History weighs heavily on Mr Xi, who keeps mentioning the Soviet collapse. He is waging a campaign against what he calls “historical nihilism”—that is, any grumbling about communism’s past. One Soviet leader, Nikita Khrushchev, is held up as the archetypal nihilist for denouncing Stalin’s brutality in 1956. That event haunts Mr Xi. Party literature says it led to the Soviet Union’s demise. Much of Mr Xi’s energy is focused on making sure the party learns the Soviet lesson. Mao must remain a saint.
The party has 92m members, or about 8% of the adult population. It is not an easy group to join, and admission is getting harder. Mr Xi wants to fashion it into a super-loyal elite, capable of taking on any task at the drop of a hat. Deng Xiaoping, who launched China’s “reform and opening” in 1978, spoke of separating the roles of party and government.
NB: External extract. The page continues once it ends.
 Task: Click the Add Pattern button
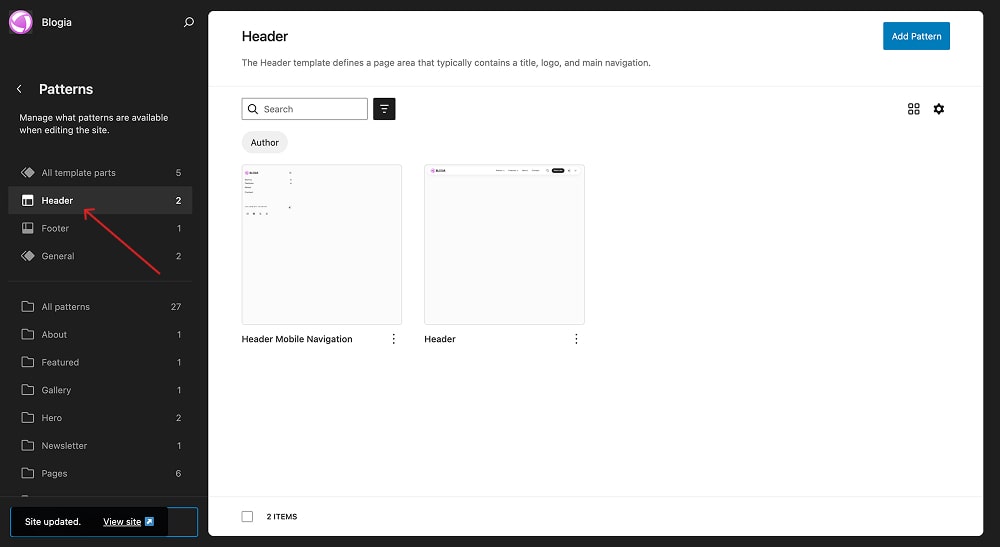pos(916,36)
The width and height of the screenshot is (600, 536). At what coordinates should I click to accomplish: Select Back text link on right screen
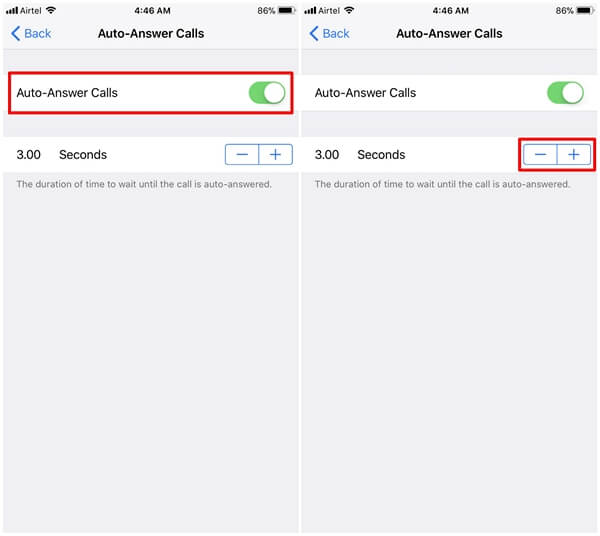(x=336, y=34)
Mr Xi has fused them, putting the party more firmly in charge. Ordinary members are now first responders to disasters such as covid-19, as well as eyes and ears in workplaces, neighbourhoods and campuses, alerting officials to potential trouble.
In Xinjiang Mr Xi has used party committees to build gulags where more than 1m Muslims from ethnic minorities have been detained. It is party secretaries, not courts or legal panels, that have the final say over who is imprisoned and when they are released. Police and prison officials run the facilities, but they are the party’s camps, beyond the purview of the law.
Often the word “party” is used as shorthand for China’s government. But the party also has its own, separate identity. As Mr Xi boasts: “The party-government, the armed forces, society and academia; east, west, south, north and centre; the party leads everything.” That is why understanding how Mr Xi is changing it is more important than ever.